A new approach for steganography among machine learning agents
Researchers at the University of Wisconsin-Madison and Amherst College have recently introduced a new form of steganography in the domain of machine learning called "training set camouflage." Their framework, outlined in a paper pre-published on arXiv, allows a machine learning agent to hide the intention and goal of a task from a third-party observer.
Source: Ingrid Fadelli ,
Steganography is an encryption technique that protects or hides data by embedding messages within other messages. In their recent study, the researchers at UW-Madison specifically considered a scenario in which a machine learning agent (Alice), tries to train a second agent (Bob) on a secret classification task, without an eavesdropping third agent (Eve) learning about it.
"Imagine Alice has a training set on an illicit machine learning classification task," the researchers write in their paper. "Alice wants Bob (a machine learning system) to learn the task. However, sending either the training set or the trained model to Bob can raise suspicion if the communication is monitored."
In the scenario envisioned by the researchers, a third agent named Eve takes on the role of a data verifier that monitors communications between Alice and Bob. When Eve becomes suspicious of what Alice is sending Bob, she can terminate the communication between them, refusing to deliver the data that they are exchanging. Eve acts as an auditor who is trying to figure out whether a training dataset is legitimate, before passing it onto the learner.
"Sending the private training set would reveal Alice's intention; sending the model parameters direction will also raise suspicion," the researchers explain in their paper. "Alice must camouflage the communication for it to look mundane to Eve, while avoiding excessive coding tricks with Bob beforehand."
The steganography approach devised by the researchers allows Alice to compute a second training set on an entirely different and seemingly benign classification task, without raising Eve's suspicion. It does this by finding a dataset that looks like it could be applied to a particular task, while it can in fact teach an agent to perform well in a different task. By applying its standard learning algorithm to this second training set, Bob can approximately recover the classifier on the original task.
The stenography approach devised by the researchers was a bit of a fluke, as it emerged out of an unrelated project in the area of machine learning. A system that they developed had created a series of teaching sets, one of which included a mislabeled point. This encouraged them to investigate whether an agent could teach another agent how to complete a task, while camouflaging it with another task.

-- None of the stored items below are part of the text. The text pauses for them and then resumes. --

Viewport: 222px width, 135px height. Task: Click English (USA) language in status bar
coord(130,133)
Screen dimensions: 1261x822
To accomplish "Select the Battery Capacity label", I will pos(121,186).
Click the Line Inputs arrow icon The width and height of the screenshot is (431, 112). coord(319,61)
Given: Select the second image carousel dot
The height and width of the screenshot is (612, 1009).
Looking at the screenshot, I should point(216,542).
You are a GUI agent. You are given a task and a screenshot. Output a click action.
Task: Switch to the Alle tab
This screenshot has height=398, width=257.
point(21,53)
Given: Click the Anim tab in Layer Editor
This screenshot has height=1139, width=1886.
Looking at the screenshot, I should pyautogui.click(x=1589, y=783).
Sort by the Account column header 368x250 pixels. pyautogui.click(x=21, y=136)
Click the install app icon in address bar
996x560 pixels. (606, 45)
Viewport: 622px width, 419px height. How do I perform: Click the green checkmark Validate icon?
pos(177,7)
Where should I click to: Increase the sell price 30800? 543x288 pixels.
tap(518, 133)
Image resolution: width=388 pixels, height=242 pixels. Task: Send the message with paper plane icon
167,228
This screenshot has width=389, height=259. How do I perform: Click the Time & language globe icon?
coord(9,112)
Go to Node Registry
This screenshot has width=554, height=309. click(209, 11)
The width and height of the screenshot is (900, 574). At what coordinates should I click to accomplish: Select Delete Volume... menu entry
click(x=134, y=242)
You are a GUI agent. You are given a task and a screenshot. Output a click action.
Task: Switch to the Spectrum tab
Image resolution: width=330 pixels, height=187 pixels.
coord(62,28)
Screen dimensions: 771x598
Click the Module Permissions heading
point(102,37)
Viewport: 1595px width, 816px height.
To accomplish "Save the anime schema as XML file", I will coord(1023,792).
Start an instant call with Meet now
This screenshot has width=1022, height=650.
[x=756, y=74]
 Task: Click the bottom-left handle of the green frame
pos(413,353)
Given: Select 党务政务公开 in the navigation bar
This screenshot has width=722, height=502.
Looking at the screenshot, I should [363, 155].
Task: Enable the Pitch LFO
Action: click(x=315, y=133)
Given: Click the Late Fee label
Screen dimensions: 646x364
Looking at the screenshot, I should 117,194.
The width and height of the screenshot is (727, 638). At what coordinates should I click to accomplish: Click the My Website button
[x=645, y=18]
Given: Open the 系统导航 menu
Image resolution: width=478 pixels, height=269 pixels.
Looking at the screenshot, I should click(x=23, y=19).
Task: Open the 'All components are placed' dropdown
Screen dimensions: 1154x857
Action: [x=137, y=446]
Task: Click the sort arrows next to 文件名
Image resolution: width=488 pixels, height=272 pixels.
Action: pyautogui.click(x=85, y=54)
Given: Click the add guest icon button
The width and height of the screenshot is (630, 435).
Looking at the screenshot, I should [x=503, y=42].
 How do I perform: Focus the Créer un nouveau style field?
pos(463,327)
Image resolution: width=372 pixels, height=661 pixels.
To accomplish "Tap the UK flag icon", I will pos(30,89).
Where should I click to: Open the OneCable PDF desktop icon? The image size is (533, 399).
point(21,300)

The researchers carried out a series of experiments using real classification tasks and demonstrated the feasibility of their approach. Their study suggests that a lot of information can be hidden simply by leveraging the fact that for any given task, there are several models that can perform well on it.
Some of the researchers involved in the study are now carrying out further studies in the area of steganography. Others, such as Scott Alfeld, are investigating adversarial settings in which an attacker perturbs training instances in a continuous space, rather than selecting a subset of examples, as in the case of training set camouflage.